**WORK ORDER:** Only the lines containing "Given" should appear in the answer, copied from the listing below.

**DATA EXTRACT:**
BEGIN
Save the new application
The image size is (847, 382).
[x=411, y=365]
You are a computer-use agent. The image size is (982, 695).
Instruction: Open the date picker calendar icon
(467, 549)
END
BEGIN
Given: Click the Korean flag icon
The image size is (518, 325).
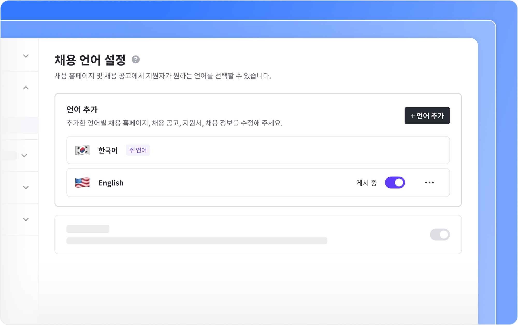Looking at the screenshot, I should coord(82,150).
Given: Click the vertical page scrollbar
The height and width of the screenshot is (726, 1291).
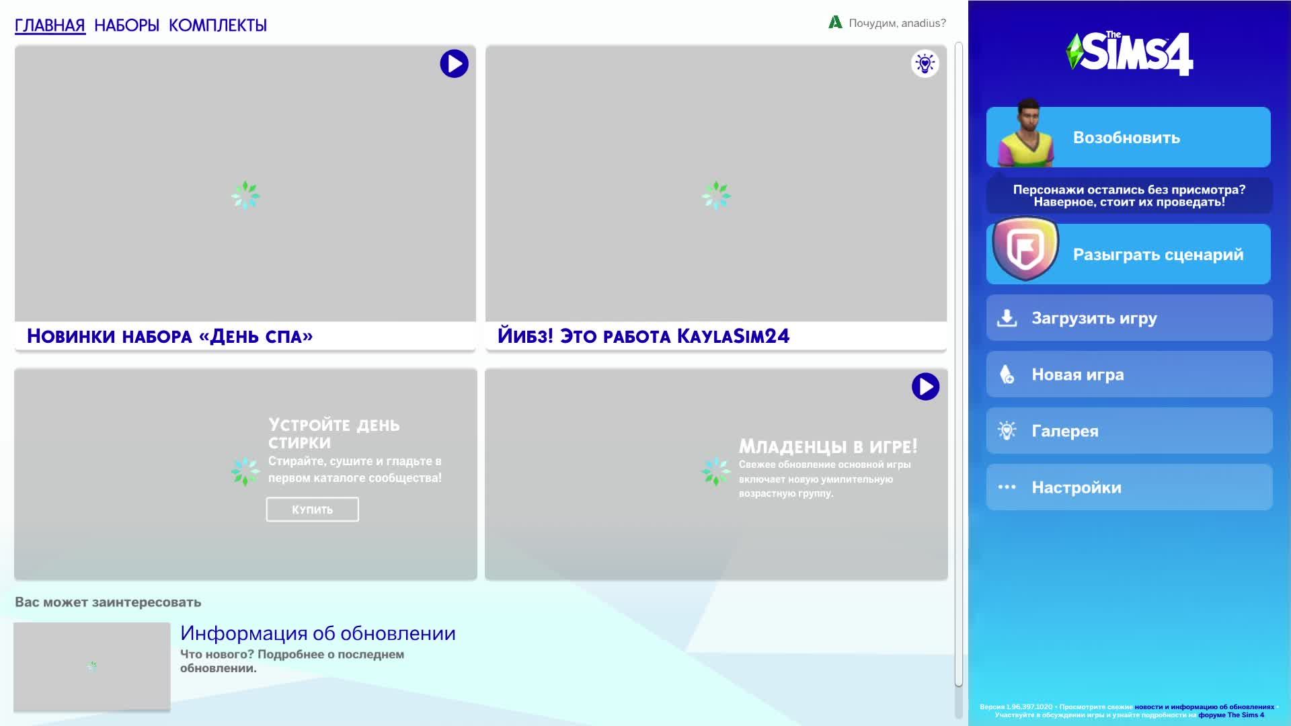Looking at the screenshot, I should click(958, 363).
END
**THE ANSWER:**
Given: Click the Korean flag icon
Given: Click the vertical page scrollbar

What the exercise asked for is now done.